*** Opening of Records provided ***

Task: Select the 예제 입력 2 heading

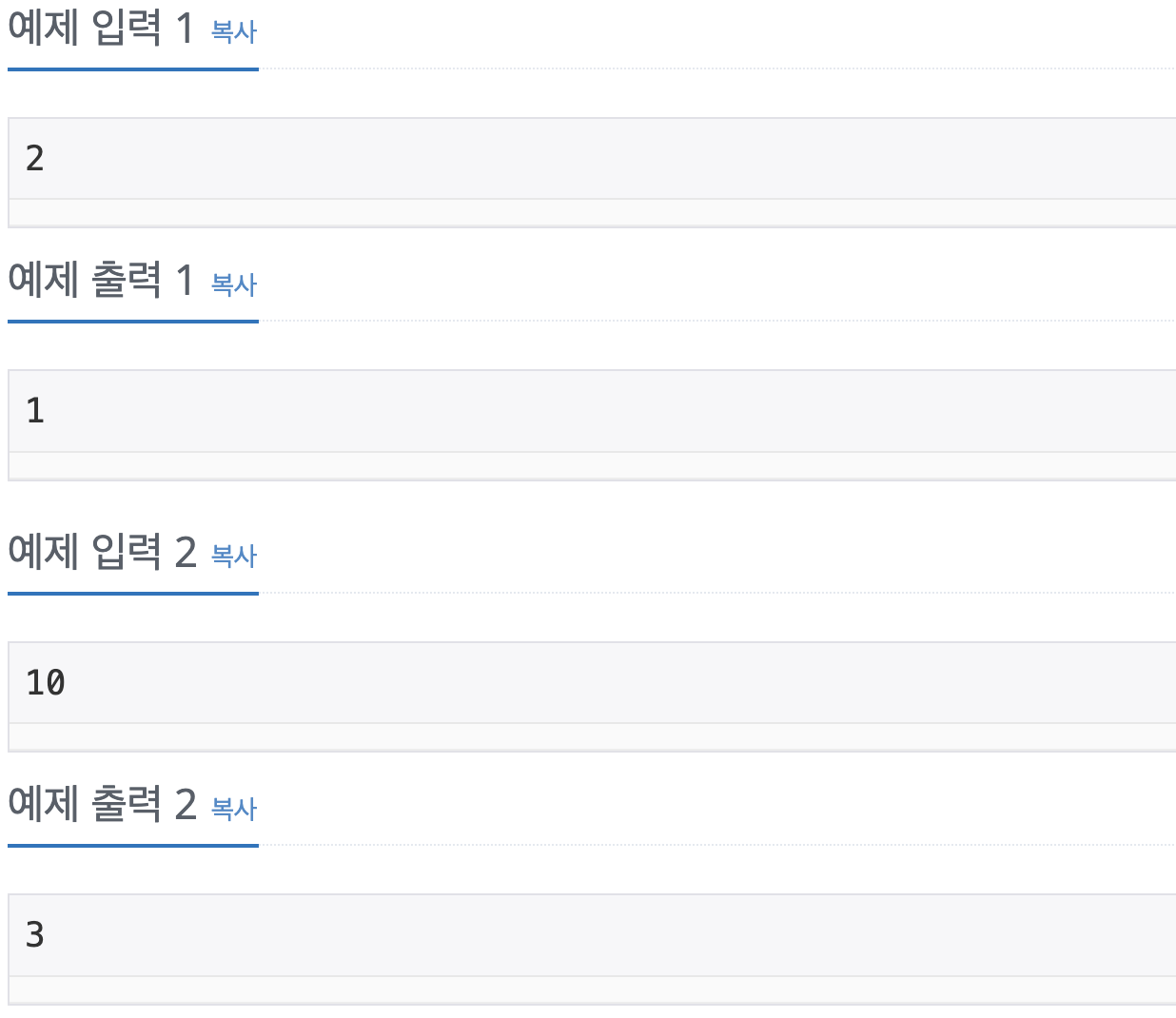Action: coord(100,552)
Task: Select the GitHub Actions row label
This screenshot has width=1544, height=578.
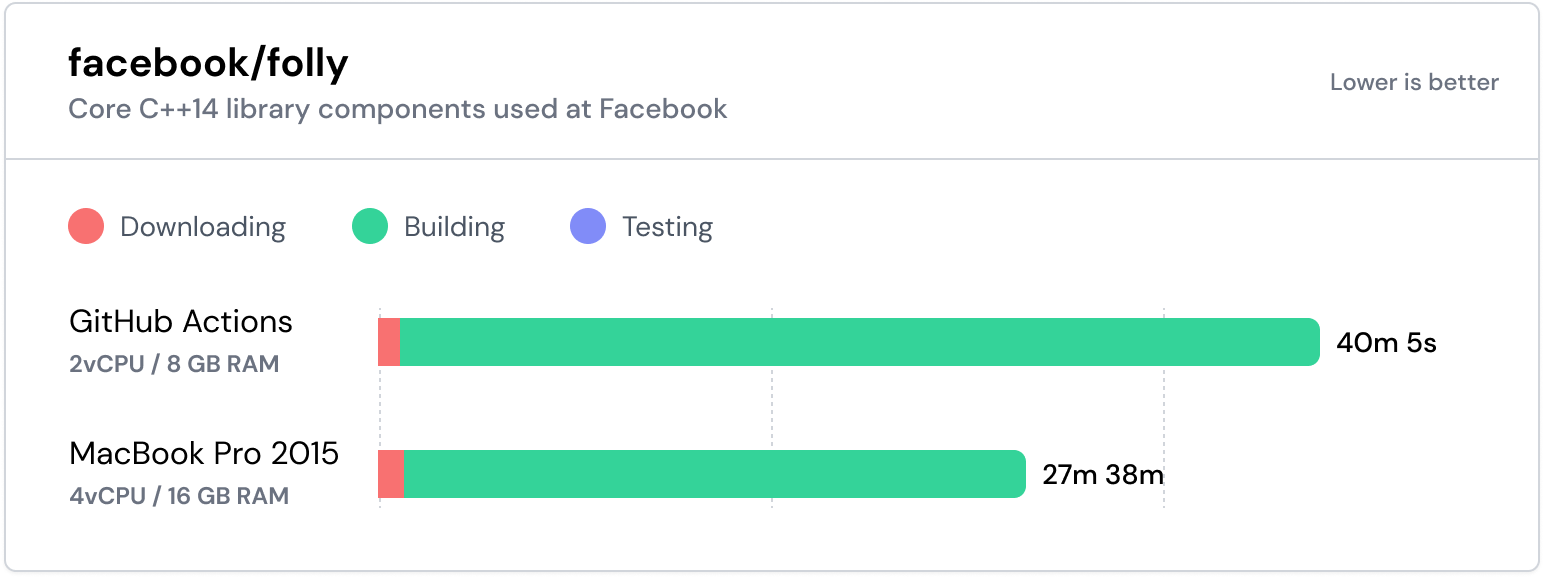Action: point(181,322)
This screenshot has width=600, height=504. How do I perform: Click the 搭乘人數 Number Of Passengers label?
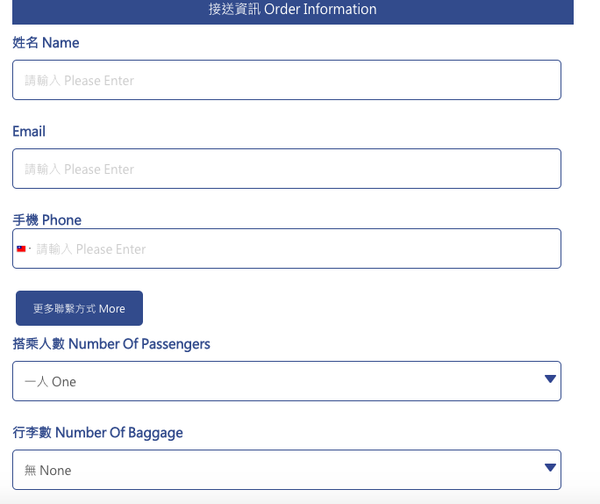pos(111,344)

*** Close of Records provided ***

Repeat each line of the records exactly, dropping the pictures.

◆ **Worked solution**:
Task: Select the 예제 입력 2 heading

Action: coord(100,552)
Task: Select the GitHub Actions row label
This screenshot has width=1544, height=578.
Action: point(181,322)
This screenshot has width=600, height=504. How do I perform: Click the 搭乘人數 Number Of Passengers label?
pos(111,344)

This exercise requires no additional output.